There’s been a bit of debate lately between the quantitative and qualitative camps of the risk management world. The good news is that both camps recognize the need for an organized way to approach risk, rather than the “wave your hands and prognosticate” approach that’s been so popular over the years.
I’ve spent a lot of time looking at risk over the past seven years or so, and as an emergency responder have spent about 17 years of my life making risk decisions in high-stress environments on a regular basis. I’ve been looking at risk from both the IT security perspective and the Enterprise Risk Management (ERM) perspective. I’m a firm believer that you need a risk management framework, and a firm believer that most of them suck ass. Don’t even get me started on the COSO ERM framework.
The problem with most risk management frameworks is that they either focus on checklists that don’t reflect reality, or the kind of quantification that magically turns guesses into statistically (in)significant numbers. Quite a few were written by big consultancies just to drive huge and endless risk assessment projects.
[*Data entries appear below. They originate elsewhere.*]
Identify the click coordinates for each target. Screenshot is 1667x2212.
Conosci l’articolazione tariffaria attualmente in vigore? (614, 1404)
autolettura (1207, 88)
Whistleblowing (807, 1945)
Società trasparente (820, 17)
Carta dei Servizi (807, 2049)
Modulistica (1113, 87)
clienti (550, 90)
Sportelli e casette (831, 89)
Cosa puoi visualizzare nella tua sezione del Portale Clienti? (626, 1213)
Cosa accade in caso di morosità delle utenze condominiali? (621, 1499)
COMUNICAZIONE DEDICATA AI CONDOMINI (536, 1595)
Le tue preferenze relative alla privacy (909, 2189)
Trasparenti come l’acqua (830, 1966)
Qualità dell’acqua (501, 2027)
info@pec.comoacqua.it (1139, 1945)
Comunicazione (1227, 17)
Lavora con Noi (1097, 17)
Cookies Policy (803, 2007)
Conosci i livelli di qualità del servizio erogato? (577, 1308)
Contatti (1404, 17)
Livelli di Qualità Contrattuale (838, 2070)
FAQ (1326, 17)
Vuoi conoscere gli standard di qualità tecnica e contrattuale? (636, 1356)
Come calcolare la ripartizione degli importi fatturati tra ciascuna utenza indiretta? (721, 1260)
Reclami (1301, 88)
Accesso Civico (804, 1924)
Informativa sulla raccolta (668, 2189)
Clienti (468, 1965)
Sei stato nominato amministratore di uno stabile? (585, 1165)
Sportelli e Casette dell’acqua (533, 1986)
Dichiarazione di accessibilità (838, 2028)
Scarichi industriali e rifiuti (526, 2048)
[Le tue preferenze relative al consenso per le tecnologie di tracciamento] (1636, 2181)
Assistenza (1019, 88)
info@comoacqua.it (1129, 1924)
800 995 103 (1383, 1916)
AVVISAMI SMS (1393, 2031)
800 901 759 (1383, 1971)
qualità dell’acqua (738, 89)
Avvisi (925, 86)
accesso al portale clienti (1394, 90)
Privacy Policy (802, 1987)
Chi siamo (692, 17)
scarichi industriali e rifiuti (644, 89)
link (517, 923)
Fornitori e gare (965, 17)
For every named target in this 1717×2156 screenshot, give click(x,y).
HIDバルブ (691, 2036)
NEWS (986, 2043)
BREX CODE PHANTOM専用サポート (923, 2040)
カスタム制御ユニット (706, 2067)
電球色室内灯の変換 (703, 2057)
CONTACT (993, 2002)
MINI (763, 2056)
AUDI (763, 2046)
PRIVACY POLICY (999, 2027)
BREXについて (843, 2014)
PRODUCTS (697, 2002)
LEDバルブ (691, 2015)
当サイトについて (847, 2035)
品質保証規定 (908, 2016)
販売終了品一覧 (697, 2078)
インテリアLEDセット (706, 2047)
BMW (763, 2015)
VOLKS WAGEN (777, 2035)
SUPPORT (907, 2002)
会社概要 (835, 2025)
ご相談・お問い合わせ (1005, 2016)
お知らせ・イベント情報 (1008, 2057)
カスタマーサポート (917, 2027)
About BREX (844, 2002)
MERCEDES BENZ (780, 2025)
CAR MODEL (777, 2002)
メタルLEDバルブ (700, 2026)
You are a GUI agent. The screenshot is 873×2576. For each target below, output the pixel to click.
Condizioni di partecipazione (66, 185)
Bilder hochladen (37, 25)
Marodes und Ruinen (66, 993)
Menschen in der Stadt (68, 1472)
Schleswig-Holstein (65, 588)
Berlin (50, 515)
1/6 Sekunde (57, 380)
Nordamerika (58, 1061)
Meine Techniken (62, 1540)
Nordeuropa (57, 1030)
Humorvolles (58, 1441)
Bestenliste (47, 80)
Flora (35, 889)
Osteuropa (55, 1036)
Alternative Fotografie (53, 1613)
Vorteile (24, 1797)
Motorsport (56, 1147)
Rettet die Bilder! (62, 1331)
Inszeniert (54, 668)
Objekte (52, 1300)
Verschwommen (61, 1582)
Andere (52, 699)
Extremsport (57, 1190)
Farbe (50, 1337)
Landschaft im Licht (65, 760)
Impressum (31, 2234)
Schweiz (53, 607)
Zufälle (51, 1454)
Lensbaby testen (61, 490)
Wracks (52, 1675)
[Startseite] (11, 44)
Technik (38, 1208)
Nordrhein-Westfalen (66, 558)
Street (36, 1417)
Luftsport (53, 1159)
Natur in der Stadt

Your risk management framework should help you make an informed risk decision, without becoming a giant hellish time-suck. Here are a few key things I look for when evaluating a risk framework:
- It’s driven by the risk tolerance decided by executive management: Face it, unless you’re on the Board of Directors, you work for someone else (the Board technically works for the shareholders, but we know that’s a load of crap in modern business). It’s up to the Board and executive management to define the risk tolerance of the enterprise. If they don’t do this, it’s impossible for anyone else to make an informed risk decision.
- It combines quantitative and qualitative risk in a consistent manner: One of the biggest failings of any risk framework is either ignoring the quantitative or the qualitative, or forcing false numbers onto qualitative assessments and tolerance. The best risk registers I’ve seen combine quantitative and qualitative measurements together in a scaled approach. For example, we can list out from acceptable to unacceptable the amount of credit risk our organization is willing to accept, and rate ranges on that scale from one to five. We can also describe something qualitative, like our reputation, and apply the same one to five scale rating. Put them in a grid and we can now directly compare the two.
- It allows domain experts to evaluate risks in their domain: I despise any risk model that has someone other than a domain expert decide how to evaluate risks in their domain. I spent thirteen years with Rocky Mountain Rescue; I can make a risk decision (often quantitative) involving a complex rescue on a cliff face in the blink of an eye that would take a physicist months, and they’d still probably get it wrong. Your infosec grunts can probably make great risk decisions in their domain, but probably suck at risk outside their area of expertise. Your risk model should reflect the skills of domain experts, not those of a person writing a checklist.
- It supports communication between domain experts and the business: Just as you don’t want a risk manager overriding the risk analysis of a domain expert, you don’t want a domain expert making enterprise risk decisions outside their domain. That genius infosec dude (or chick) has no idea how much credit or legal risk is acceptable. One problem with domain experts is seeing the big picture; they often struggle to place their risk within the context of the overall enterprise. The framework should support communications between the two- so the higher ups understand the relative risk from within a particular domain, without having to know the particulars of that domain. Domain experts can make optimized on the job decisions, yet understand where they fit in within the overall enterprise.
Essentially, we’re solving four key problems:
- Having no executive guidance on what level of risk is acceptable.
- Relying too much on either the quantitative or the qualitative, to the exclusion of the other.
- Not allowing domain experts to make the risk decisions they’re best at.
- Not effectively communicating this risk so management can make informed decisions, nor giving domain experts the ability to place their risk in context.
Oh, and there’s one more: making this all so fracking complicated that no one can possibly understand it and still get their job done.
Have I found a framework I like? Absolutely, because I wrote it. If you’re a Gartner client go take a look at the Gartner Simple Enterprise Risk Management Framework. I designed it to be a practical tool that meets the requirements i talked about above- practical, driven from the top, decisions made by the experts, and consistent communications from top to bottom. And less than twenty pages, which I think is a record in the world of risk.
I wish I could post it here, but it’s not my property. I know a lot of you have access and I’d be interested in your feedback.
But whatever framework you use, let’s just remember the basics. Risk is decided at the top, not everything is quantitative, not everything is qualitative, and the best risk decisions are made by domain experts, who are worthless if they can’t communicate to the rest of the business.